WHAT THIS TASK INVOLVES: Print the records below exactly; all of them are needed.

MATERIAL SUPPLIED:
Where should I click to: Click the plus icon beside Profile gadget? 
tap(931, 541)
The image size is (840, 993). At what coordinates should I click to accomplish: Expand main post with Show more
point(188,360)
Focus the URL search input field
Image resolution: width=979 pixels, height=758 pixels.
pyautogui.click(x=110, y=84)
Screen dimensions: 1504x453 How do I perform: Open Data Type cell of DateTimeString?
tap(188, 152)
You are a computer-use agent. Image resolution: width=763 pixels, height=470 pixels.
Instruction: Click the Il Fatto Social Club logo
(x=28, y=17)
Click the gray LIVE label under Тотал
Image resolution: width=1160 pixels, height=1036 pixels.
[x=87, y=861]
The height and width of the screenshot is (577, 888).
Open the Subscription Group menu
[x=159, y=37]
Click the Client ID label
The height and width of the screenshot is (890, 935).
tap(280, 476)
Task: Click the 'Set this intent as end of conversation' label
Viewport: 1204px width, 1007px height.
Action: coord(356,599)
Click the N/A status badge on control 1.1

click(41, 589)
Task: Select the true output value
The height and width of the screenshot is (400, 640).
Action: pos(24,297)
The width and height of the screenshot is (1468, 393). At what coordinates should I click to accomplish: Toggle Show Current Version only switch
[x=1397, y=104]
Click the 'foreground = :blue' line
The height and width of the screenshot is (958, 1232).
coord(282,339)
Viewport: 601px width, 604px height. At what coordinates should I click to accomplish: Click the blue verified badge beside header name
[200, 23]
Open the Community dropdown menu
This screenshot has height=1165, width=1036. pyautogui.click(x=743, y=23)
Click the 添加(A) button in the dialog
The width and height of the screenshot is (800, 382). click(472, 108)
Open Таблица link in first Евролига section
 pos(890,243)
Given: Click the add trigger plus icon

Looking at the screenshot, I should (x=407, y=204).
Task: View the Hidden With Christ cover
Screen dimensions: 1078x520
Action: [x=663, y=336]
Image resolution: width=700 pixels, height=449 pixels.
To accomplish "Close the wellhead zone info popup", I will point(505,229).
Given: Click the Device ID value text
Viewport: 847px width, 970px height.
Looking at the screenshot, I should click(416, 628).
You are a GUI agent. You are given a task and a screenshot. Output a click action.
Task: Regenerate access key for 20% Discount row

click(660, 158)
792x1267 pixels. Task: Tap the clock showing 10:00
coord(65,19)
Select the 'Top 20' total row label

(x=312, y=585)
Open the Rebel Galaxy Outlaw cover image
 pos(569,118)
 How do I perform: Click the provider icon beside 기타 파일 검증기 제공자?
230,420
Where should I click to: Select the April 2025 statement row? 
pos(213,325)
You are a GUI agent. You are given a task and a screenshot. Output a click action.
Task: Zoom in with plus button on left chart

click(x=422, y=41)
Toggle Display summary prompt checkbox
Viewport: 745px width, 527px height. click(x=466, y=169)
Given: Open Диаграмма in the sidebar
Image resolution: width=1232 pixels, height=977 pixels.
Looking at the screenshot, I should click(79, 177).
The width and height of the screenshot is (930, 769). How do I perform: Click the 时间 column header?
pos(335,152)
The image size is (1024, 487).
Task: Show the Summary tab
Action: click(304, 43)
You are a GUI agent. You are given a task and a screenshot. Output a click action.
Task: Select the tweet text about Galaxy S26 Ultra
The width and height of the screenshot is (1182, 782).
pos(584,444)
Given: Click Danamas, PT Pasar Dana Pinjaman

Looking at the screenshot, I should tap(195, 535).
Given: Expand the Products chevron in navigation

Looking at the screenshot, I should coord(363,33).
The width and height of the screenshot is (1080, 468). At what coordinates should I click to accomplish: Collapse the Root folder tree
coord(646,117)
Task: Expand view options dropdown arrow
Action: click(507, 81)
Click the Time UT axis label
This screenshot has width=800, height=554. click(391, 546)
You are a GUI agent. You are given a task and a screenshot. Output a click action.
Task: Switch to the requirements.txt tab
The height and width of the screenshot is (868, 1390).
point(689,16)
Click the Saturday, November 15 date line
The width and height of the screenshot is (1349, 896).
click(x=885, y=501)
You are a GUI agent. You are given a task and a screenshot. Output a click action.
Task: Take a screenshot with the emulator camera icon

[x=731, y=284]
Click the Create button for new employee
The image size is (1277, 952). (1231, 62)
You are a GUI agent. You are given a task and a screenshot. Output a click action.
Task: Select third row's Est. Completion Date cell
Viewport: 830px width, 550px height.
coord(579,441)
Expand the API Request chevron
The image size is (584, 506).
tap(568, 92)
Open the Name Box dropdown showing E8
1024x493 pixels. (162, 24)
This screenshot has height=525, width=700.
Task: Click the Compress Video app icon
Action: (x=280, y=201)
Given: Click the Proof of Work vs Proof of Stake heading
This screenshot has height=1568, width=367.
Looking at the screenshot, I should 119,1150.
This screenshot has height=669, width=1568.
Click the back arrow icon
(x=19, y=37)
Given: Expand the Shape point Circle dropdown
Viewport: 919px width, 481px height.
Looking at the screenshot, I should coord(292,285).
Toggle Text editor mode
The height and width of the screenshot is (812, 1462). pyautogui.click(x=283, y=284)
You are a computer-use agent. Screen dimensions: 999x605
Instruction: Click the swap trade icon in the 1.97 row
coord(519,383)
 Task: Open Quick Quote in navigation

SOLUTION TO THE EXERCISE:
Where should I click to: Click the plus icon beside Profile gadget? 
tap(931, 541)
The image size is (840, 993). At what coordinates should I click to accomplish: Expand main post with Show more
point(188,360)
Focus the URL search input field
Image resolution: width=979 pixels, height=758 pixels.
pyautogui.click(x=110, y=84)
Screen dimensions: 1504x453 How do I perform: Open Data Type cell of DateTimeString?
tap(188, 152)
You are a computer-use agent. Image resolution: width=763 pixels, height=470 pixels.
Instruction: Click the Il Fatto Social Club logo
(x=28, y=17)
Click the gray LIVE label under Тотал
Image resolution: width=1160 pixels, height=1036 pixels.
[x=87, y=861]
The height and width of the screenshot is (577, 888).
Open the Subscription Group menu
[x=159, y=37]
Click the Client ID label
The height and width of the screenshot is (890, 935).
tap(280, 476)
Task: Click the 'Set this intent as end of conversation' label
Viewport: 1204px width, 1007px height.
Action: coord(356,599)
Click the N/A status badge on control 1.1

click(41, 589)
Task: Select the true output value
The height and width of the screenshot is (400, 640).
Action: pos(24,297)
The width and height of the screenshot is (1468, 393). At what coordinates should I click to accomplish: Toggle Show Current Version only switch
[x=1397, y=104]
Click the 'foreground = :blue' line
The height and width of the screenshot is (958, 1232).
coord(282,339)
Viewport: 601px width, 604px height. At what coordinates should I click to accomplish: Click the blue verified badge beside header name
[200, 23]
Open the Community dropdown menu
This screenshot has height=1165, width=1036. pyautogui.click(x=743, y=23)
Click the 添加(A) button in the dialog
The width and height of the screenshot is (800, 382). click(472, 108)
Open Таблица link in first Евролига section
 pos(890,243)
Given: Click the add trigger plus icon

Looking at the screenshot, I should (x=407, y=204).
Task: View the Hidden With Christ cover
Screen dimensions: 1078x520
Action: [x=663, y=336]
Image resolution: width=700 pixels, height=449 pixels.
To accomplish "Close the wellhead zone info popup", I will point(505,229).
Given: Click the Device ID value text
Viewport: 847px width, 970px height.
Looking at the screenshot, I should click(416, 628).
You are a GUI agent. You are given a task and a screenshot. Output a click action.
Task: Regenerate access key for 20% Discount row

click(660, 158)
792x1267 pixels. Task: Tap the clock showing 10:00
coord(65,19)
Select the 'Top 20' total row label

(x=312, y=585)
Open the Rebel Galaxy Outlaw cover image
 pos(569,118)
 How do I perform: Click the provider icon beside 기타 파일 검증기 제공자?
230,420
Where should I click to: Select the April 2025 statement row? 
pos(213,325)
You are a GUI agent. You are given a task and a screenshot. Output a click action.
Task: Zoom in with plus button on left chart

click(x=422, y=41)
Toggle Display summary prompt checkbox
Viewport: 745px width, 527px height. click(x=466, y=169)
Given: Open Диаграмма in the sidebar
Image resolution: width=1232 pixels, height=977 pixels.
Looking at the screenshot, I should click(79, 177).
The width and height of the screenshot is (930, 769). How do I perform: Click the 时间 column header?
pos(335,152)
The image size is (1024, 487).
Task: Show the Summary tab
Action: click(304, 43)
You are a GUI agent. You are given a task and a screenshot. Output a click action.
Task: Select the tweet text about Galaxy S26 Ultra
The width and height of the screenshot is (1182, 782).
pos(584,444)
Given: Click Danamas, PT Pasar Dana Pinjaman

Looking at the screenshot, I should tap(195, 535).
Given: Expand the Products chevron in navigation

Looking at the screenshot, I should coord(363,33).
The width and height of the screenshot is (1080, 468). At what coordinates should I click to accomplish: Collapse the Root folder tree
coord(646,117)
Task: Expand view options dropdown arrow
Action: click(507, 81)
Click the Time UT axis label
This screenshot has width=800, height=554. click(391, 546)
You are a GUI agent. You are given a task and a screenshot. Output a click action.
Task: Switch to the requirements.txt tab
The height and width of the screenshot is (868, 1390).
point(689,16)
Click the Saturday, November 15 date line
The width and height of the screenshot is (1349, 896).
click(x=885, y=501)
You are a GUI agent. You are given a task and a screenshot. Output a click action.
Task: Take a screenshot with the emulator camera icon

[x=731, y=284]
Click the Create button for new employee
The image size is (1277, 952). (1231, 62)
You are a GUI agent. You are given a task and a screenshot. Output a click action.
Task: Select third row's Est. Completion Date cell
Viewport: 830px width, 550px height.
coord(579,441)
Expand the API Request chevron
The image size is (584, 506).
tap(568, 92)
Open the Name Box dropdown showing E8
1024x493 pixels. (162, 24)
This screenshot has height=525, width=700.
Task: Click the Compress Video app icon
Action: (x=280, y=201)
Given: Click the Proof of Work vs Proof of Stake heading
This screenshot has height=1568, width=367.
Looking at the screenshot, I should 119,1150.
This screenshot has height=669, width=1568.
Click the back arrow icon
(x=19, y=37)
Given: Expand the Shape point Circle dropdown
Viewport: 919px width, 481px height.
Looking at the screenshot, I should coord(292,285).
Toggle Text editor mode
The height and width of the screenshot is (812, 1462). pyautogui.click(x=283, y=284)
You are a computer-use agent. Screen dimensions: 999x605
Instruction: Click the swap trade icon in the 1.97 row
coord(519,383)
 Task: Open Quick Quote in navigation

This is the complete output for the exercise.